Hi, Jack. The good news is that your CD4 cell count is 458 and your viral load is only 9,000, in spite of your many resistance mutations, most likely due to the ART that you have been taking until recently. You have a little time to make the best next choice for your treatment.

I do not recommend a treatment holiday of any length. All available data of clinical trials testing that question have shown that people in this situation do worse when they are off meds than when they are on meds, even if, as in your case, less than perfect viral load suppresion has been achieved by the most recent ART regimen. While it may be tempting to do so, simply because you have been on ART for 13-14 years, it is likely to lead to more rapid development of a serious opportunistic infection and a falling CD4 cell count.

Your type of case does not lend itself well to this type of exchange, because each case is highly complex, unique, and dependent on a great deal of information that I lack. This would include all past regimens and responses, side effects, results of all genotype and phenotype tests, other medications and medical conditions, and more.

I can offer a few suggestions for your and your doctor to consider.

First, it is unusual for someone to be fully resistant to all drugs and all classes. More often, there are varying degrees of full and partial resistance that may offer you and your doctor some additional options. This is often true of the NRTI class and the PI class. Often there is residual activity of lamivudine, emtricitabine, didanosine, tenofovir, or abacavir among the NRTI class, and one or more of these drugs. In the cases of lamivudine and emtricitabine, these drugs have activity even in the presence of the most common resistance mutation, and there is evidence of a benefit in their use in terms of fitness and replication capacity.

Similarly, the 3d generation protease inhibitors tipranavir and darunavir may have partial activity, in spite of multiple PI resistance mutations.
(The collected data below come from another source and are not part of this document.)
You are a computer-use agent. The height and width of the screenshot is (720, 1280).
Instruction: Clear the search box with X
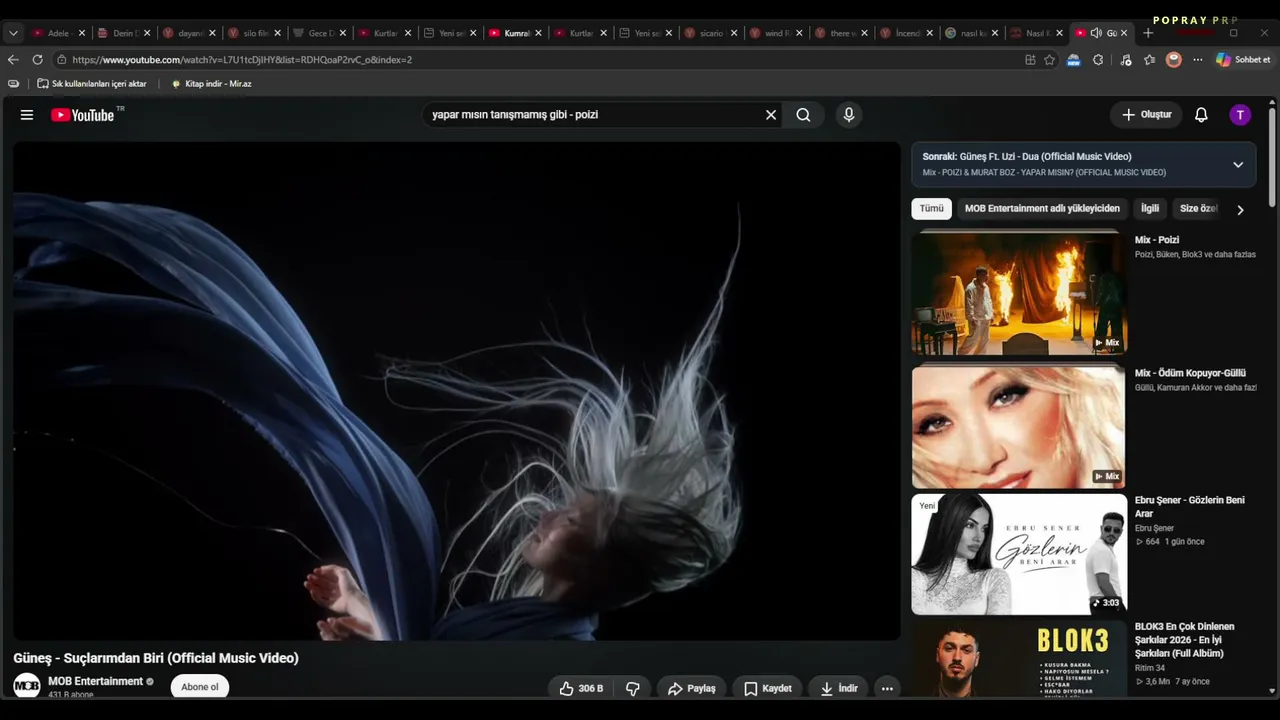pos(771,115)
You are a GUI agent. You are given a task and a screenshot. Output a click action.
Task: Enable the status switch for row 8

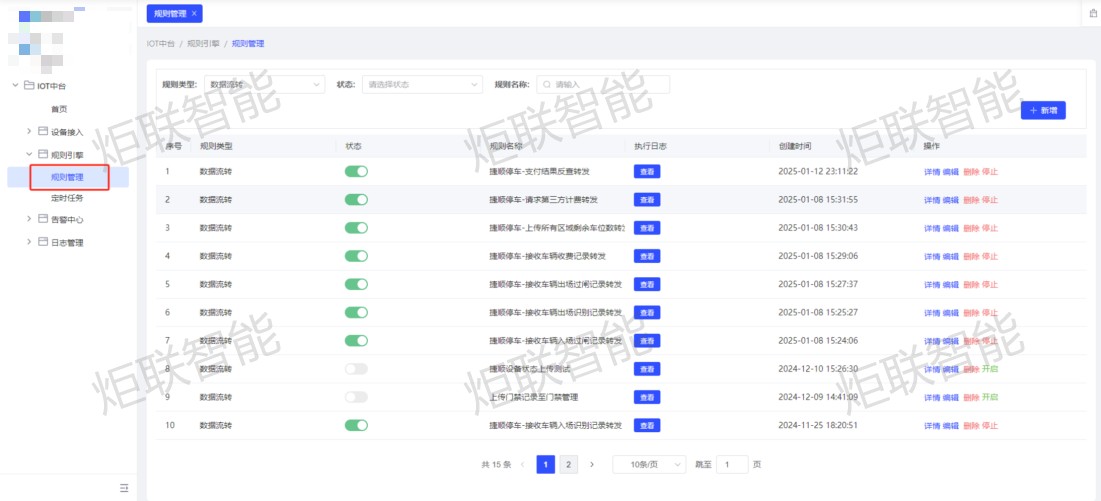point(356,369)
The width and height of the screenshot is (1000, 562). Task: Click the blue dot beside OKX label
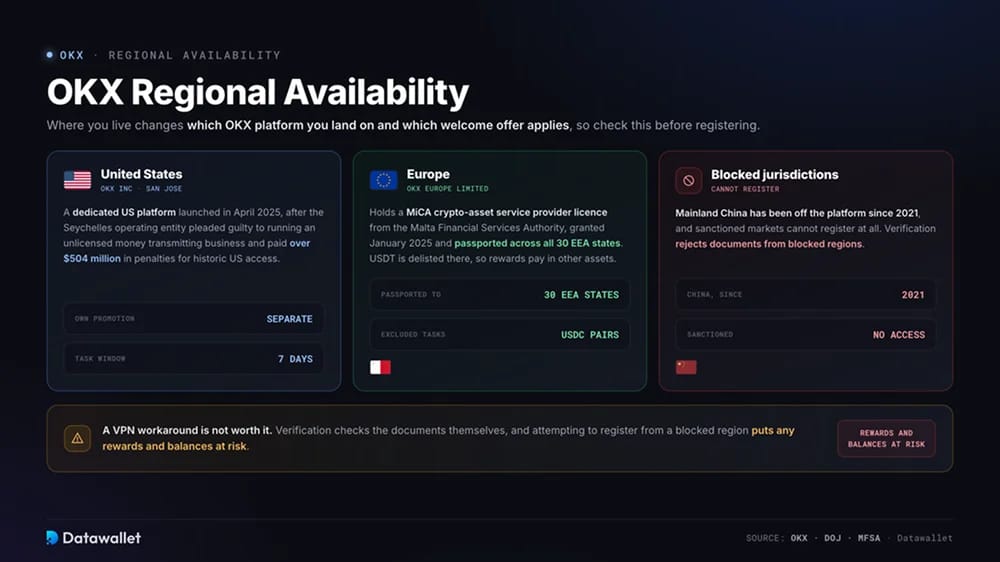point(50,55)
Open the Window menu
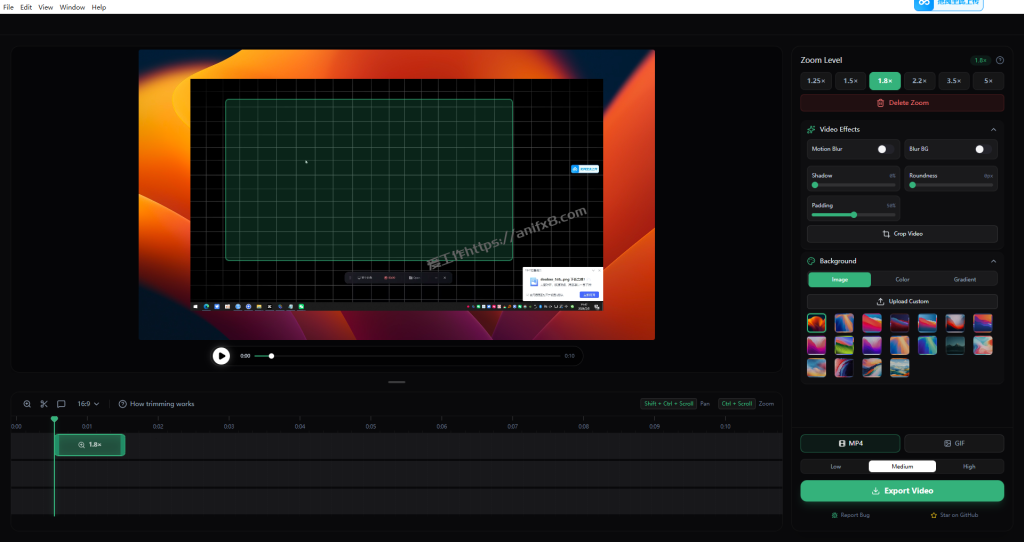This screenshot has height=542, width=1024. pyautogui.click(x=72, y=7)
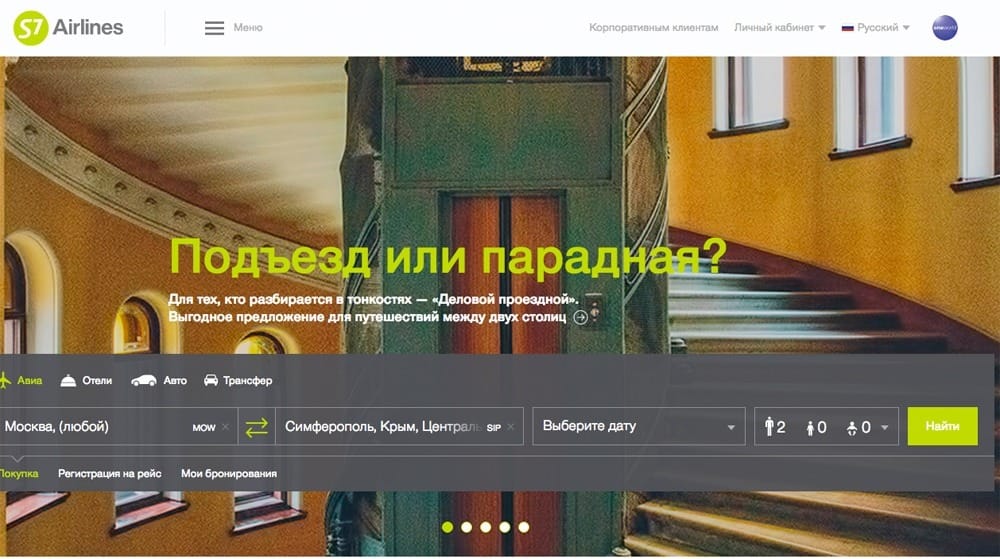Open the Мои бронирования tab
The height and width of the screenshot is (559, 1000).
(x=229, y=474)
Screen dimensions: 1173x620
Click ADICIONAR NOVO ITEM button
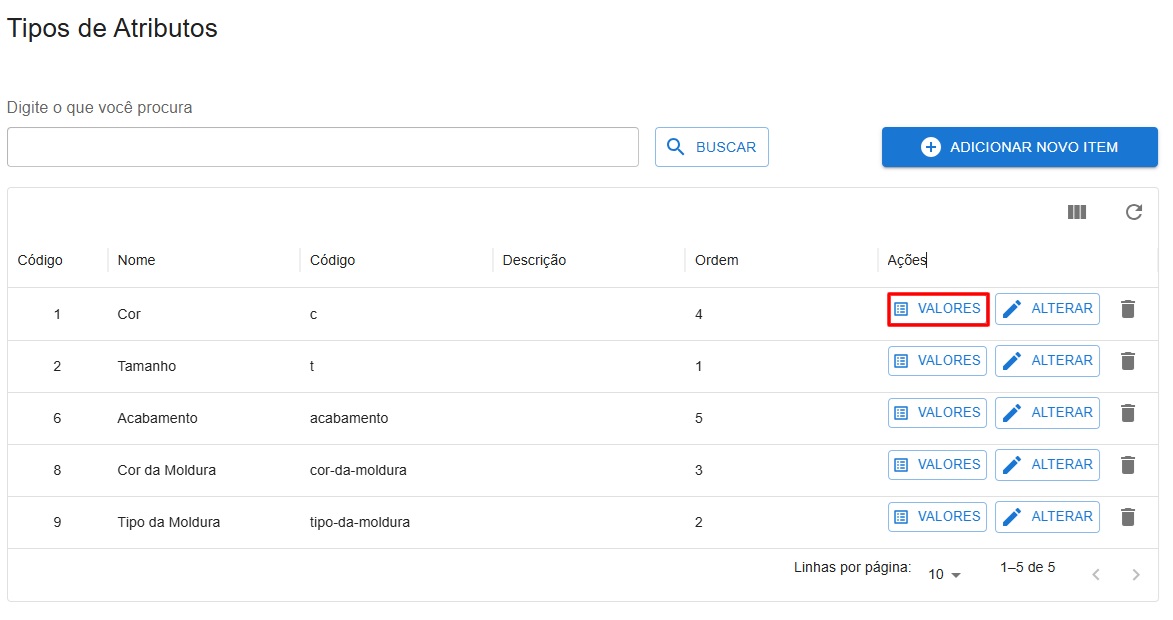1019,147
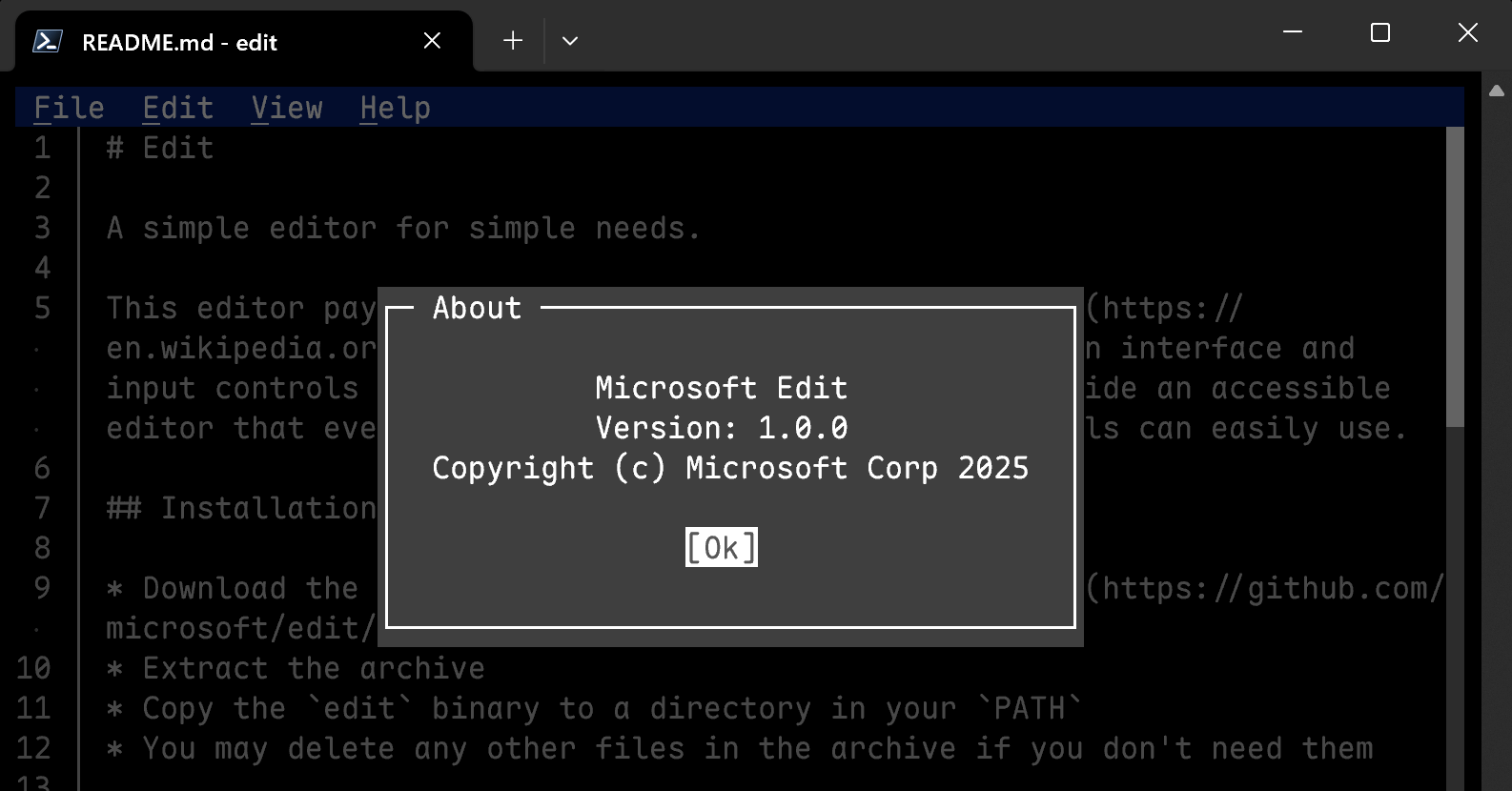Confirm the About dialog with Ok

tap(722, 547)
Second, there are new drugs in new classes that are FDA approved that greatly expand our repertoire of drugs for persons like you who are treatment experienced. You have already had one of the new integrase inhibitors (GS-9137). While it is possible that you could benefit from the other (reltegravir), it has also been shown that there can be cross-resistance between these two drugs, so you and your doctor will need to consult with the manufacturers regarding the resistance patterns that are emerging for these two drugs and compare this information to your most recent genotype and phenotype.

Other new options that may be available to you include the new oral entry inhibitor miraviroc and the second generation NNRTI etravirine. For miraviroc, your doctor will need to do a tropism assay to ascertain whether or not miraviroc will be effective for you. Briefly, miraviroc blocks HIV entry through one type of entry protein, the CCR5 protein, which is present of 80% of people with HIV with earlier disease and higher CD4 cells, and 60-70% of people with CD4 cells below 100 cells/ml. It has no activity, however, against HIV that uses CXCR4 viral protein to enter cells, so the tropism assay will distinguish between these two alternatives.

As above, your history is too complex, and I have too little information, to comment further on your specific treatment options. As above, I do advise against a treatment interruption of any length, and I urge you to talk to your doctor about your treatment options from this point forward.